We took a short trip down to the historic triangle which encompasses colonial Williamsburg, Jamestown and Yorktown. This is not a trip to be missed. Jamestown was the first permanent English settlement in the new land and the place where the mighty British Empire established its first presence. Not surprisingly, Jamestown served as the first capitol of the Colony of Virginia, from 1618 until 1699. It was also the home of the county’s courthouse.
Williamsburg, VA, USA — January 9, 2019. Actors in period costume, surrounded by tourists, put on a mock trial in colonial Williamsburg.
It is difficult in the modern age for us to even imagine the dangers and hardships the settlers endured. For instance, from 1609 to 1610 over 80% of the settlers perished from disease and starvation, in what came to be known as the “Starving Time”. During this time the the settlers dug graves for the fallen, but hid the site so the Indians wouldn’t realize how weakened their position had become.
A simple gravesight, recently discovered, secretly established by early settlers of Jamestown VA.
It was also in Jamestown that the first Africans arrived—aboard a Portuguese slave ship. Thus began America’s long history with slavery, which was not to end until the civil war (1861—1865). But some effects linger to this day.

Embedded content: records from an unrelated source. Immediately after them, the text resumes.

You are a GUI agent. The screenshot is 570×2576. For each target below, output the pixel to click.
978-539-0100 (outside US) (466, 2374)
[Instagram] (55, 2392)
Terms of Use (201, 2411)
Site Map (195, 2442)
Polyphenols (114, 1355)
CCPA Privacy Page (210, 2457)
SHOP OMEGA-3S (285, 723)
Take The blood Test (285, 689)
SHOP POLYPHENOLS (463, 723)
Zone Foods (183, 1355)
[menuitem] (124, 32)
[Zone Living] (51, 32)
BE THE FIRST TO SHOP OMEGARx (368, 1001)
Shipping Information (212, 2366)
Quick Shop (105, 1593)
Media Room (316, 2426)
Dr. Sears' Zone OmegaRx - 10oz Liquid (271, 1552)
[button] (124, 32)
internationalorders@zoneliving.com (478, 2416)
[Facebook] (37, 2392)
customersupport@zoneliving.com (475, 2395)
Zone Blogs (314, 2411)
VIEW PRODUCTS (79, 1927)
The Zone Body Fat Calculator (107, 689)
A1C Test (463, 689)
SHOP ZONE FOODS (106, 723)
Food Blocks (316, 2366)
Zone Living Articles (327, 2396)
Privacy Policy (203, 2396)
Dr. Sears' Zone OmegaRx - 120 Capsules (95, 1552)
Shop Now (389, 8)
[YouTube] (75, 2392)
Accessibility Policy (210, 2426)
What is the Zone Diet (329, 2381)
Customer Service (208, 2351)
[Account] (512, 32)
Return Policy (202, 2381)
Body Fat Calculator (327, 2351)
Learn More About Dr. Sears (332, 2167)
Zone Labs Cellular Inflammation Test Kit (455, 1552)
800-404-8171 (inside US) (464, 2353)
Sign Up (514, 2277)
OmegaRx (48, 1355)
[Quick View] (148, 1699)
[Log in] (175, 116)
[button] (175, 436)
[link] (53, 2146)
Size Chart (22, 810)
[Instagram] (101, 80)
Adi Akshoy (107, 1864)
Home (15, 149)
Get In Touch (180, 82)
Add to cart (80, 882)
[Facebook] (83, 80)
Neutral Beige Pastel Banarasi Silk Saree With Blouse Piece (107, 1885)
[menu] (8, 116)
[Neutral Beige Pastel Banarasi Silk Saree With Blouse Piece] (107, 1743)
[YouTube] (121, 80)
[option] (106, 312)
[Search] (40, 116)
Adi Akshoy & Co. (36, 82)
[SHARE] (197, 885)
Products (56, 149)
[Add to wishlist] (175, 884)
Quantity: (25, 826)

Yorktown, VA, USA — January 10, 2019. Photo of a small reconstructed wooden building that served as slave quarters on a Yorktown farm during the colonial era. Four to six people would have been housed here.
Virginia is a living museum to the American experiment in self government, and the historic triangle of Williamsburg, Jamestown and Yorktown tells an important part of the story.
Williamsburg, VA, USA — January 9, 2019. Photo of horses, carriage and drivers in period dress by a hitching post by shops on the streets of colonial Williamsburg.
Williamsburg, VA, USA — January 9, 2019. Photo of shops, pubs and Inns in colonial Williamsburg, VA on a cold and cloudy winter day.